> **RECORDS SUPPLIED**:
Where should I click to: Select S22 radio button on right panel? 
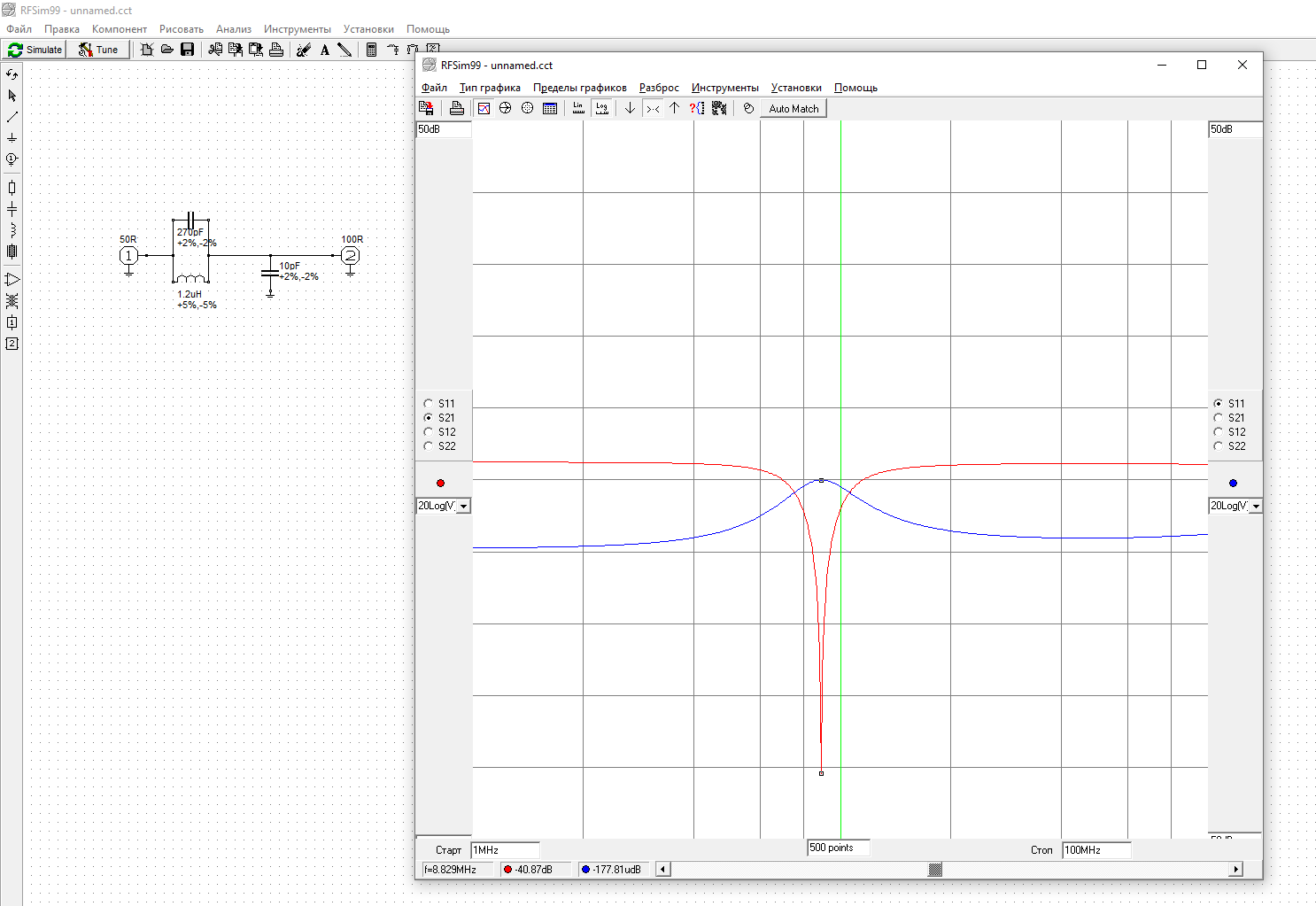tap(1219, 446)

* * *

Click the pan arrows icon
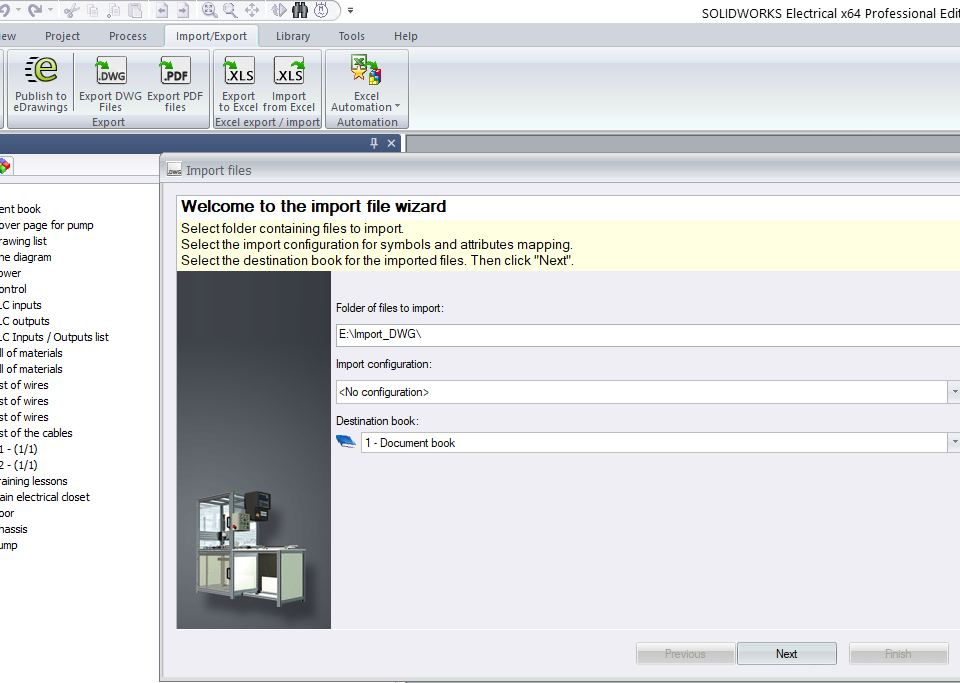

---

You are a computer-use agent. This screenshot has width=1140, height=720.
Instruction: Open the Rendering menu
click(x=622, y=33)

> **DIRECTIVE**:
Can you repeat the data from the line with "You are a computer-use" to the line with "click(x=622, y=33)", changing "Rendering" to "View" and leaving everything else as it is?

> **FULL OUTPUT**:
You are a computer-use agent. This screenshot has width=1140, height=720.
Instruction: Open the View menu
click(x=622, y=33)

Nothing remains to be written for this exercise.